# [Material]
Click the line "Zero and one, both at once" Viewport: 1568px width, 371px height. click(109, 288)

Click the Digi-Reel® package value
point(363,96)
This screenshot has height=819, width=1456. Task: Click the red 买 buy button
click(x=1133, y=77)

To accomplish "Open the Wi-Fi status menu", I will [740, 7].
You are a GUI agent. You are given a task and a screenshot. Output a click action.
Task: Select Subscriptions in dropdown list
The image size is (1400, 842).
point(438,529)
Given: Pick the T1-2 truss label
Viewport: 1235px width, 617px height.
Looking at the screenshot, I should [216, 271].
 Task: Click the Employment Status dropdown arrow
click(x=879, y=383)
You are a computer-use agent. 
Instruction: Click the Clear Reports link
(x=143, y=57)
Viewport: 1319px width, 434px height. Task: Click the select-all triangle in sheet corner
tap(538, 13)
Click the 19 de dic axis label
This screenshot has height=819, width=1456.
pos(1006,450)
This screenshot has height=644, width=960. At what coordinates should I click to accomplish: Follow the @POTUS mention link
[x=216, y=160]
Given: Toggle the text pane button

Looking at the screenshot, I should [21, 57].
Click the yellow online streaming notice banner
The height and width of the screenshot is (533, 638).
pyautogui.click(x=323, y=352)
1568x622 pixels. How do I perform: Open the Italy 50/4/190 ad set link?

# [Exercise description]
Replace "Viewport" with "Window" throughout the items above and reproduce them with nothing else changed.

# [Result for this exercise]
Click the line "Zero and one, both at once" Window: 1568px width, 371px height. click(109, 288)

Click the Digi-Reel® package value
point(363,96)
This screenshot has height=819, width=1456. Task: Click the red 买 buy button
click(x=1133, y=77)

To accomplish "Open the Wi-Fi status menu", I will [740, 7].
You are a GUI agent. You are given a task and a screenshot. Output a click action.
Task: Select Subscriptions in dropdown list
The image size is (1400, 842).
point(438,529)
Given: Pick the T1-2 truss label
Window: 1235px width, 617px height.
Looking at the screenshot, I should [216, 271].
 Task: Click the Employment Status dropdown arrow
click(x=879, y=383)
You are a computer-use agent. 
Instruction: Click the Clear Reports link
(x=143, y=57)
Window: 1319px width, 434px height. Task: Click the select-all triangle in sheet corner
tap(538, 13)
Click the 19 de dic axis label
This screenshot has height=819, width=1456.
pos(1006,450)
This screenshot has height=644, width=960. At what coordinates should I click to accomplish: Follow the @POTUS mention link
[x=216, y=160]
Given: Toggle the text pane button

Looking at the screenshot, I should [21, 57].
Click the yellow online streaming notice banner
The height and width of the screenshot is (533, 638).
pyautogui.click(x=323, y=352)
1568x622 pixels. How do I perform: Open the Italy 50/4/190 ad set link?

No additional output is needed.